Filed under: Fiction, Reflections — ktismatics @ 7:21 pm

[I mentioned in a comment on the prior thread that, approaching the end of the novel I’m just finishing up, I’ve been writing a chapter consisting of monologues from 14 significant characters in the series. Each of the 14 monologues is 14 lines long, with 14 syllables per line. Prose poems, I suppose is what they are. I just wrote this one, which elaborates on a minor narrative detail in an incident from a prior book that reads like this: “Why am I here?” the Dancer responded to the Ceramicist’s inquisitive look. She scooped up a smooth milky stone from the edge of the road and juggled it in her left hand as she spoke…]



Walking to the Cantina that time, past the two mile mark,
my glance landed on a small stone at the edge of the road.
We had opened the vault of photos, the gallery of
the dead at the two mile shrine. Red rocks edging a red road,
the border of the shrine marked off a world of memory
and loss. Recognizing none, I remembered every one.
Though small, the stone beside the road kept a hidden meaning:
milky white and smooth, it was alien to the redness,
left perhaps by another Pilgrim from another place.
A name was written on that stone, a name I did not know.
I wanted to return to that place; I wanted to bring
my own stone, a name written on it that no one would know
but the one who had received it. Then I would add my stone
to the one I’d found beside the road, a two stone barrow.


[The bit about the name written on the stone is an allusion to Revelation 2:17. One more monologue to write, then four more chapters to go after this one and the first draft is done, hopefully on Thursday.]



  1. I was thinking of the stone’s hidden meaning: that shape is used by the mind to recover the past and as such it forms a basis for memory.
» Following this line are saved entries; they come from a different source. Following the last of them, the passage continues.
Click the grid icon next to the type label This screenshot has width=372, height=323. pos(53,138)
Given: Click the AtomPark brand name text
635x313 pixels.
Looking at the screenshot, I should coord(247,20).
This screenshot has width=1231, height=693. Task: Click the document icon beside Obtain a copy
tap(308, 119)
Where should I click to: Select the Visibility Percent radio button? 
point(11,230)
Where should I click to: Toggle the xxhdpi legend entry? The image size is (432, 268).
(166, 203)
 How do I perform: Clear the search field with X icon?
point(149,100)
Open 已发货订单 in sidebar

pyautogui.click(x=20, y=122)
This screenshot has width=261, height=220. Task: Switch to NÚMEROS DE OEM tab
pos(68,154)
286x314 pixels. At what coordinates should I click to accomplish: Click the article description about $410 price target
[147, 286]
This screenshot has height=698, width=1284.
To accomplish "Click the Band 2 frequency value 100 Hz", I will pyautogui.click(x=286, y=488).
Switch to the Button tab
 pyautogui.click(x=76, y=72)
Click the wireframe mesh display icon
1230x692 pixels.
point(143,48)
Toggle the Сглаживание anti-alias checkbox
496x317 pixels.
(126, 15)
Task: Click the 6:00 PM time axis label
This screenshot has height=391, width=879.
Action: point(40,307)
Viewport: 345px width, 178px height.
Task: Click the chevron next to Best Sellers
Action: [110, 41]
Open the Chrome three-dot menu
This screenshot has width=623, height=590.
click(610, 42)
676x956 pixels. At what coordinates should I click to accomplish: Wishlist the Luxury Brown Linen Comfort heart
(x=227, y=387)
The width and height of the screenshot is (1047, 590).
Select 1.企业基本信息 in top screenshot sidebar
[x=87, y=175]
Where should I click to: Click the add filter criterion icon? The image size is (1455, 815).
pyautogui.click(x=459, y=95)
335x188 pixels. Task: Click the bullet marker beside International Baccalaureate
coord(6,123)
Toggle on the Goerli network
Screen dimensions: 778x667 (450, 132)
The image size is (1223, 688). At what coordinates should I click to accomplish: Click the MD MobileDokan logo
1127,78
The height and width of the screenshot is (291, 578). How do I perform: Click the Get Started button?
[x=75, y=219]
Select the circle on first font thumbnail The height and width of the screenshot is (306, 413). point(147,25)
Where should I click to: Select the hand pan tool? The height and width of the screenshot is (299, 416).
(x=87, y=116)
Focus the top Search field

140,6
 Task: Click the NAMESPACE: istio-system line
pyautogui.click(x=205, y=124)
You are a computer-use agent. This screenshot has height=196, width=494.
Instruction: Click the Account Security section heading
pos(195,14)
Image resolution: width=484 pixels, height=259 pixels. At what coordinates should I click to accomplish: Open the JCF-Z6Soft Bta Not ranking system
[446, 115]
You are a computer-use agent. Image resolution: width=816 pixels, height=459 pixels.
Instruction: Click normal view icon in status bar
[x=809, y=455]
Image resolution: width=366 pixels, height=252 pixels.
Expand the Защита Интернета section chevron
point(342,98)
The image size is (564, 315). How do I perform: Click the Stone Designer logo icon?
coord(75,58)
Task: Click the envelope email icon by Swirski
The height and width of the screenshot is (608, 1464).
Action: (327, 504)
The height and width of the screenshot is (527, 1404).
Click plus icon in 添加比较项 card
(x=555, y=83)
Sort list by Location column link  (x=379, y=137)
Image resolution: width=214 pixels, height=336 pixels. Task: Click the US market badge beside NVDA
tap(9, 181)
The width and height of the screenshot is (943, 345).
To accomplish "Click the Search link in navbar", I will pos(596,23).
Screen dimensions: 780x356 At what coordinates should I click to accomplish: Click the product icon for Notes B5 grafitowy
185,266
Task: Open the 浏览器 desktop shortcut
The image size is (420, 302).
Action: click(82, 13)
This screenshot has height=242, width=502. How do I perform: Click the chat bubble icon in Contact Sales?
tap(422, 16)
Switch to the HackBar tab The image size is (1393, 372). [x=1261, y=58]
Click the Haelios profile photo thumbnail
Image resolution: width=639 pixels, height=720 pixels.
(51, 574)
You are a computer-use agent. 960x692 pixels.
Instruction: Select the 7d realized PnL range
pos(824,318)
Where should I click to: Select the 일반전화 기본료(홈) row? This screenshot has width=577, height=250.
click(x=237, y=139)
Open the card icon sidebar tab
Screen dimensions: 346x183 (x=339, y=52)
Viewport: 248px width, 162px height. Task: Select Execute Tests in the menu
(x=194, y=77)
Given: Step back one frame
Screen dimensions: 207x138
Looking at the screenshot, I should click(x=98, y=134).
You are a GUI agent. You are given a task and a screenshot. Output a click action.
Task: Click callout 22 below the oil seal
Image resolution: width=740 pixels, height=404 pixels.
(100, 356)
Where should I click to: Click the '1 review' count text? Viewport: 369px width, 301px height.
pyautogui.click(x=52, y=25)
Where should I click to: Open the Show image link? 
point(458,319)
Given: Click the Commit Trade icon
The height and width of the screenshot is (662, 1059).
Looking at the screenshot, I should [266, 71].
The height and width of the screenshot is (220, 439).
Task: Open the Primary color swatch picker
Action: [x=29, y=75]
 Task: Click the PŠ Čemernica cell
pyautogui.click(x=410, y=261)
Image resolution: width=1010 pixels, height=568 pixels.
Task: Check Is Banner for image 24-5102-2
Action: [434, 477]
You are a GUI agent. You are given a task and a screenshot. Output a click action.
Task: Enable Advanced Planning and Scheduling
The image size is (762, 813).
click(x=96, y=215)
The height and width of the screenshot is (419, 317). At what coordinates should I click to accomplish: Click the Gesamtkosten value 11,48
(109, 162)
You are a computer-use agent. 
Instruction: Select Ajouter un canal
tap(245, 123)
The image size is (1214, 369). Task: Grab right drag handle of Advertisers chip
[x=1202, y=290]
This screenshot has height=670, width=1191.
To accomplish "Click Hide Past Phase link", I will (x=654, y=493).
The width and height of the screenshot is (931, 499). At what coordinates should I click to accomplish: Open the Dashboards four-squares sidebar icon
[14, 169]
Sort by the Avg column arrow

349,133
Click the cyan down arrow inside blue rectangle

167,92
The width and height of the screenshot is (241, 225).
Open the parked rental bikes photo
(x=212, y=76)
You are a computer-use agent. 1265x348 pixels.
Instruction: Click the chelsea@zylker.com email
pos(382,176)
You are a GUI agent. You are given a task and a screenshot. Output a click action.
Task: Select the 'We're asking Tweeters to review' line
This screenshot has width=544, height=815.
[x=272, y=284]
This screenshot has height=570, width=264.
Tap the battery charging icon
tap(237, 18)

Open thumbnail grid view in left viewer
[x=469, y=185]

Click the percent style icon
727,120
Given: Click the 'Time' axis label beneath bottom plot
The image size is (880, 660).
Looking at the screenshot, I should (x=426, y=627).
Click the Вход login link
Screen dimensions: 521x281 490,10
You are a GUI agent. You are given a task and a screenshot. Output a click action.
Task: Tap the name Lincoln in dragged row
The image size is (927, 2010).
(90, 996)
That the stone holds within itself the generative history of its legacy, and one can extract from its shape time and memory.


    Comment by noir-realism — 12 May 2013 @ 8:21 pm

  2. Yes I believe that’s so. I don’t recall why I had her pick up the stone in the first place, other than to add a little filigree to the “she said.” But the stone came back to mind today as a foundation for this memento, so for me it did hold the memory — of an earlier story, of my writing that story — within itself. When time comes to edit I’ll be curious to see how much I change details and language of this bit of text, but I like the shape and feel of it well enough as it is.


    Comment by ktismatics — 12 May 2013 @ 11:07 pm

  3. John:
    This is very good. The artificial constraints bring a resonance as the creativity blocked from its everyday prosaic seeking for the familiar, the comforting cliche; finds the new words . (The efflorescence of madness comes I think from the block that has to be worked around.) Here the line is allied to short term memory and lets information be carried from end to end in a cumulative way. Like the sonnet it is just the right length to bring a feeling that is linked to an insight to a completion that isn’t a mere resolution but a living with itself. There is tension but also an uncanny peace.

    Keep her going Johnny, don’t stall the digger!


    Comment by ombhurbhuva — 13 May 2013 @ 3:13 am

  4. I tried just writing paragraphs, then afterward dividing them into 14-syllable segments. That didn’t work. Not only did the fault lines split right through some of the words, but the line breaks seemed clumsy. So I found myself writing a kind of poetry in spite of myself. You’re right: the formal constraint renders the content more strange. Ordinary language is nearly transparent in its utilitarian task of describing. But the 14 x 14 framework establishes another syntax interleaving with that of the language. Ordinary prose points away from itself to what it describes or represents; the structured form calls attention to the text itself as an artifact, as a written thing. Embedded in the context of a long fiction, this sudden calling of attention to the writing takes on metafictional overtones.